A principios de 2005 se presentará una propuesta relativa al contenido, el plan plurianual de financiación y el marco institucional del PEIS, como parte del 7º programa marco de investigación comunitaria[7]. El PEIS deberá constituir un programa específico de investigación con sus propios conjunto de procedimientos (p. ej., adaptado a los requisitos de confidencialidad), normas de participación, contratos y mecanismos de financiación.

La Comisión toma nota de la recomendación del Grupo de Personalidades de que conviene atribuir al PEIS un nivel adecuado de recursos y comparte la idea de que la financiación del PEIS debe ser adicional a la que hoy aportan el programa marco comunitario de investigación, los fondos nacionales y otros fondos intergubernamentales. Esta postura se ajusta al objetivo de que la Unión Europea consiga de aquí a 2010 invertir en investigación un 3 % del PIB. Además, es preciso buscar la complementariedad con otros instrumentos políticos y presupuestos con el fin de garantizar la aplicación de los resultados de la investigación.

c) Un marco institucional efectivo

La Comisión garantizará que los requisitos de la Estrategia Europea de Seguridad, la Política Exterior y de Seguridad Común (PESC), la Política Europea de Seguridad y Defensa (PESD) y otras políticas comunitarias pertinentes asociadas con la seguridad interior sean tenidas en cuenta plenamente en el desarrollo de la investigación sobre seguridad.

Además, está resuelta a desarrollar la cooperación y las sinergias entre la investigación comunitaria sobre seguridad y los aspectos pertinentes de los trabajos de la Agencia Europea de Defensa (AED). La participación de la Comisión en la Junta Directiva de la Agencia y una estrecha relación de trabajo contribuirán a hacer posible la consecución de su objetivo de complementariedad con los trabajos de la AED y, cuando proceda, al uso por ambos de los resultados de la investigación. Se insta a los Estados miembros a colaborar con la Comisión con vistas a mejorar la coordinación y optimizar el uso de los resultados de la investigación y la tecnología en aplicaciones civiles, de seguridad y de defensa. Definir y satisfacer conjuntamente las necesidades comunes en el ámbito de la I+D y la tecnología contribuirá a favorecer la cooperación entre las autoridades competentes a distintos niveles de una manera muy pragmática y concreta.

d) Una estructura de gestión que responda a la urgencia y a la naturaleza de los trabajos

La Comisión establecerá, consultando a los Estados miembros y demás partes interesadas, y sobre la base de sus experiencias en la gestión del programa de IDT, los mecanismos más aptos para garantizar una gestión efectiva del PEIS.

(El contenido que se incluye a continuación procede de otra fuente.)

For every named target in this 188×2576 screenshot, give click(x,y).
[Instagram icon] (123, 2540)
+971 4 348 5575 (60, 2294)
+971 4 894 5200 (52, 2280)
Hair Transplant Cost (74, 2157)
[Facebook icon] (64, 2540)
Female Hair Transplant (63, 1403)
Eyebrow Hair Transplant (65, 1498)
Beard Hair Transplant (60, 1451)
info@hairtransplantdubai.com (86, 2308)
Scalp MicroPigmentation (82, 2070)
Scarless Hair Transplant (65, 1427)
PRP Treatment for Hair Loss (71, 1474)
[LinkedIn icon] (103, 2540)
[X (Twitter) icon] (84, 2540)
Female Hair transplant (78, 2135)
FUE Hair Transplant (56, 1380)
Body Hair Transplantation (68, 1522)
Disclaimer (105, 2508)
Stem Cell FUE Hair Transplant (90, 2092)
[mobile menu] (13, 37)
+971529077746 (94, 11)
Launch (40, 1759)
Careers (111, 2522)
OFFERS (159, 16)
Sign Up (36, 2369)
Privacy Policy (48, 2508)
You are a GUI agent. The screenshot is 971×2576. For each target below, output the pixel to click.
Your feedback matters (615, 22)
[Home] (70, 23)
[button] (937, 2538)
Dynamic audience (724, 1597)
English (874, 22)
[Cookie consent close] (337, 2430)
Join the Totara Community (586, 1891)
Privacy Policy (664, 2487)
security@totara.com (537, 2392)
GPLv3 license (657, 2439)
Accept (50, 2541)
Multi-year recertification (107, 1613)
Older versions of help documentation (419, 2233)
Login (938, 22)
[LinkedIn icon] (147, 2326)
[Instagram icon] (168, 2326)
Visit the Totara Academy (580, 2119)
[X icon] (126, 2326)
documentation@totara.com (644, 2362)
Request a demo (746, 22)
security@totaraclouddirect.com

La Comisión implantará unos mecanismos de contratación, participación y financiación efectivos y flexibles –por ejemplo, para hacer posible la cofinanciación de las nuevas tecnmologías por las autoridades públicas y garantizar de esta manera un elevado nivel de sinergia o complementariedad–, en consulta con las partes interesadas y apoyándose en la experiencia en materia de normas y procedimientos adquirida durante la Acción Preparatoria.

5. CONCLUSIÓN

El planteamiento expuesto garantizará que la investigación sobre seguridad que se lleve a cabo dentro de un marco comunitario pueda aportar un elevado valor añadido al:

reconocer que la disponibilidad de nuevas tecnologías constituye un elemento clave en la lucha contra el terrorismo; hace falta un programa de investigación sobre seguridad vigoroso y estructurado a nivel europeo que ayude a proteger a los ciudadanos y a la economía de Europa;

reducir la fragmentación, combatir la duplicación, incrementar la cooperación (también entre Estados miembros) para abordar la normalización y la interoperabilidad, realizar evaluaciones comparativas de la excelencia, haciendo así más rentable el esfuerzo europeo y corrigiendo la dispersión actual, al efecto de facilitar la creación de un verdadero mercado europeo en este ámbito;

responder a los retos y oportunidades asociados a una Unión ampliada con una población de 455 millones de personas en 25 Estados miembros;

reconocer que la seguridad es un problema para todos los Estados miembros y todos los ciudadanos, para el que deben buscarse soluciones comunes o compartidas, respetando plenamente la ética y los valores humanos europeos;

apoyarse en la experiencia adquirida por la Comunidad en la gestión de programas conjuntos de investigación y en la existencia de un marco jurídico aceptado y bien conocido para la cooperación de los sectores público y privado a través de la IDT.

ANEXO

Investigación para una Europa segura

Grupo de personalidades en el ámbito de la investigación sobre seguridad

Resumen y recomendaciones

Resumen

En la sociedad globalizada actual, la Unión Europea disfruta de nuevas oportunidades, pero se enfrenta también a nuevos peligros. La evolución política, social y tecnológica ha creado un entorno de seguridad cambiante en el que los riesgos y los puntos vulnerables son más diversos y menos visibles. Han surgido nuevas amenazas que desconocen las fronteras estatales y amenazan los intereses europeos fuera y dentro del territorio de la UE. El Consejo Europeo tomó nota de estas amenazas en diciembre de 2003 con la adopción de la estrategia de seguridad de la UE: «Una Europa segura en un mundo mejor».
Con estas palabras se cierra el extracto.